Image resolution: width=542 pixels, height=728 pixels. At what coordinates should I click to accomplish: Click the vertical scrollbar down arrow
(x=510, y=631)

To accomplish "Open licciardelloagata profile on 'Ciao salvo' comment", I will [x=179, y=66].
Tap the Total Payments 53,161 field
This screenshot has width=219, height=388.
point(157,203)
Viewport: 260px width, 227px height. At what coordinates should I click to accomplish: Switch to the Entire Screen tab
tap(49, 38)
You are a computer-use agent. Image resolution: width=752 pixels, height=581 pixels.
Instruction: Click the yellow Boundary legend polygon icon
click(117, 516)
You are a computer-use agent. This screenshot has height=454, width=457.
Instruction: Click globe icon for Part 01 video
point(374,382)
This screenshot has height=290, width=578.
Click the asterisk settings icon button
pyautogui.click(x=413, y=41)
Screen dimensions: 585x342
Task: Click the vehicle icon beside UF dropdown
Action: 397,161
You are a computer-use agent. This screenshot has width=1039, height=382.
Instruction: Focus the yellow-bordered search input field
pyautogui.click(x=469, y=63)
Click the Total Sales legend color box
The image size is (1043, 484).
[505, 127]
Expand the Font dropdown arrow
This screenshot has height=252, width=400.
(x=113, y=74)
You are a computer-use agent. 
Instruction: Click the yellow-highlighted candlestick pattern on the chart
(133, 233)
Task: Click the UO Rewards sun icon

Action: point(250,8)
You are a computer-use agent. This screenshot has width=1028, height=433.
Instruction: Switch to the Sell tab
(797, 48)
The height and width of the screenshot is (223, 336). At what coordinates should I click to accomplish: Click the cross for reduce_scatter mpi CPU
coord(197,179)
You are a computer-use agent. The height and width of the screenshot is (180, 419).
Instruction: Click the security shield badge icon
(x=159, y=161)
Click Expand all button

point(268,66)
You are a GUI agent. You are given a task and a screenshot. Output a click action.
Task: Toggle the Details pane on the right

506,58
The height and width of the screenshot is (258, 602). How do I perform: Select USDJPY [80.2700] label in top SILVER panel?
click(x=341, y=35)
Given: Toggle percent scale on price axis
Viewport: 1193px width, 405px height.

★ ★ ★

Retype the entries word for word.

Exercise output:
Image resolution: width=542 pixels, height=728 pixels. At what coordinates should I click to accomplish: Click the vertical scrollbar down arrow
(x=510, y=631)

To accomplish "Open licciardelloagata profile on 'Ciao salvo' comment", I will [x=179, y=66].
Tap the Total Payments 53,161 field
This screenshot has width=219, height=388.
point(157,203)
Viewport: 260px width, 227px height. At what coordinates should I click to accomplish: Switch to the Entire Screen tab
tap(49, 38)
You are a computer-use agent. Image resolution: width=752 pixels, height=581 pixels.
Instruction: Click the yellow Boundary legend polygon icon
click(117, 516)
You are a computer-use agent. This screenshot has height=454, width=457.
Instruction: Click globe icon for Part 01 video
point(374,382)
This screenshot has height=290, width=578.
Click the asterisk settings icon button
pyautogui.click(x=413, y=41)
Screen dimensions: 585x342
Task: Click the vehicle icon beside UF dropdown
Action: 397,161
You are a computer-use agent. This screenshot has width=1039, height=382.
Instruction: Focus the yellow-bordered search input field
pyautogui.click(x=469, y=63)
Click the Total Sales legend color box
The image size is (1043, 484).
[505, 127]
Expand the Font dropdown arrow
This screenshot has height=252, width=400.
(x=113, y=74)
You are a computer-use agent. 
Instruction: Click the yellow-highlighted candlestick pattern on the chart
(133, 233)
Task: Click the UO Rewards sun icon

Action: point(250,8)
You are a computer-use agent. This screenshot has width=1028, height=433.
Instruction: Switch to the Sell tab
(797, 48)
The height and width of the screenshot is (223, 336). At what coordinates should I click to accomplish: Click the cross for reduce_scatter mpi CPU
coord(197,179)
You are a computer-use agent. The height and width of the screenshot is (180, 419).
Instruction: Click the security shield badge icon
(x=159, y=161)
Click Expand all button

point(268,66)
You are a GUI agent. You are given a task and a screenshot. Output a click action.
Task: Toggle the Details pane on the right

506,58
The height and width of the screenshot is (258, 602). How do I perform: Select USDJPY [80.2700] label in top SILVER panel?
click(x=341, y=35)
Given: Toggle percent scale on price axis
Viewport: 1193px width, 405px height.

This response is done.